■ TEXTAUSSCHNITT
Hat das Ausland – sowohl der Westen als auch die Geldgeber in der arabischen Welt – einen Einfluss auf die Zusammensetzung der Übergangsregierung?

Das ist schwer zu sagen, welche Hintergrundgespräche da stattfinden. Natürlich würde es schon eine Rolle spielen, ob jetzt ausgewiesene Vertreter der Muslimbruderschaft oder der Salafisten für Kabinettsposten gehandelt werden; da würde im Hintergrund schon einiges an Verhandlungen anstehen. Aber die Auswahl der Kandidaten ist ja noch gar nicht abgeschlossen.

Ist die Berufung eines ehemaligen ägyptischen Botschafters in Washington als Außenminister vor allem als Signal an den Westen zu verstehen?

Man will vor allem den Eindruck erwecken, dass man handlungsfähig ist, dass man berechenbar bleibt, dass man mit Akteuren die Beziehungen zum Ausland pflegt, die dort nicht gänzlich unbekannt sind, die man einschätzen kann. Alles das ist ganz bewusst ein Signal, dass diese Regierung Business betreiben will, dass sie ihre Aufgaben ernst nimmt, und dass sie im Ausland auch als solche erkannt wird. Aber ich bleibe dabei: Das ist von vornherein eine Übergangsregierung, sie wird sich nicht auf Dauer etablieren.

Wird diese Übergangsregierung überhaupt bis zur Verabschiedung einer neuen Verfassung im Amt bleiben?

Übergangspremier Al-Beblawi (Mitte) und Friedensnobelpreisträger El-Baradei (links) beraten seit Tagen über die Bildung einer Übergangsregierung (Foto: dpa)
Übergangspremier Al-Beblawi (Mitte) und Friedensnobelpreisträger El-Baradei (links) beraten seit Tagen über die Bildung einer ÜbergangsregierungBild: picture-alliance/dpa

Das wird ganz stark davon abhängen, wie stark die Zusammensetzung dieser Übergangsregierung das Kräfteverhältnis insgesamt im Land wiedergibt. Wenn es eine technokratische Regierung ist, die weitestgehend von liberalen Kräften bestückt wird, dann wird die Kluft zur Muslimbruderschaft und weiteren islamistischen Kräften weiter bestehen bleiben, wenn sie sich durch diese Regierung nicht einmal ansatzweise repräsentiert sehen. Wenn es aber gelingt, namhafte Vertreter des islamistischen Lagers in diese Übergangsregierung einzubinden, dann dürfte sie deutlich länger Bestand haben.

[Quelldaten]
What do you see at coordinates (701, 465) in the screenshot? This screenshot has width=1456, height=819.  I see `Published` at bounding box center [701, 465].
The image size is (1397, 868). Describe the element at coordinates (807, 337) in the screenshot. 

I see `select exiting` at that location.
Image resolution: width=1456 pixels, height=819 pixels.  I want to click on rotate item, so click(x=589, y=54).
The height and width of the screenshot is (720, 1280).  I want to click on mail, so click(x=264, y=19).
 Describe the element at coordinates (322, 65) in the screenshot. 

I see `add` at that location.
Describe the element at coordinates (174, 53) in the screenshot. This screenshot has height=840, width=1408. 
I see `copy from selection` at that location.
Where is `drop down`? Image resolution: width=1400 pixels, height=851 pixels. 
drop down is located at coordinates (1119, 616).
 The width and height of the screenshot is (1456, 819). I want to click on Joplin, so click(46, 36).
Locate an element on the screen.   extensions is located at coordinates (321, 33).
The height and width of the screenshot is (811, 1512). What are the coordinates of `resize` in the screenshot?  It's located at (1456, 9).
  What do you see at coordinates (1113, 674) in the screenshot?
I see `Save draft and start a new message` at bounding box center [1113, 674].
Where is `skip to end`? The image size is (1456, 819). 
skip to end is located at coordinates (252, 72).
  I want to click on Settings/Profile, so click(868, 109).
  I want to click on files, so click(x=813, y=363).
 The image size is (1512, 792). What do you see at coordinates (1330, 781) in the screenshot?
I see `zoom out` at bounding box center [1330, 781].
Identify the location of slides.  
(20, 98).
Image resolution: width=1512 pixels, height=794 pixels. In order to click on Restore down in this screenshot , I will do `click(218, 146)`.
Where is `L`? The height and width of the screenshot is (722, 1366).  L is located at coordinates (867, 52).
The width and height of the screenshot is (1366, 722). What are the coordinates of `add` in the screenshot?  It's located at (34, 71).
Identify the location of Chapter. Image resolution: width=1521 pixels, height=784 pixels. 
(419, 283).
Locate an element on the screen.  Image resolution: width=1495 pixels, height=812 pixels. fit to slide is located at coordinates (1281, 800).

■ IHRE AUFGABE
Gib alle Fragen, die im Interviewauszug zur Übergangsregierung weiter oben gestellt werden, wörtlich wieder.

■ ANTWORTBEREICH
- Hat das Ausland – sowohl der Westen als auch die Geldgeber in der arabischen Welt – einen Einfluss auf die Zusammensetzung der Übergangsregierung?
- Ist die Berufung eines ehemaligen ägyptischen Botschafters in Washington als Außenminister vor allem als Signal an den Westen zu verstehen?
- Wird diese Übergangsregierung überhaupt bis zur Verabschiedung einer neuen Verfassung im Amt bleiben?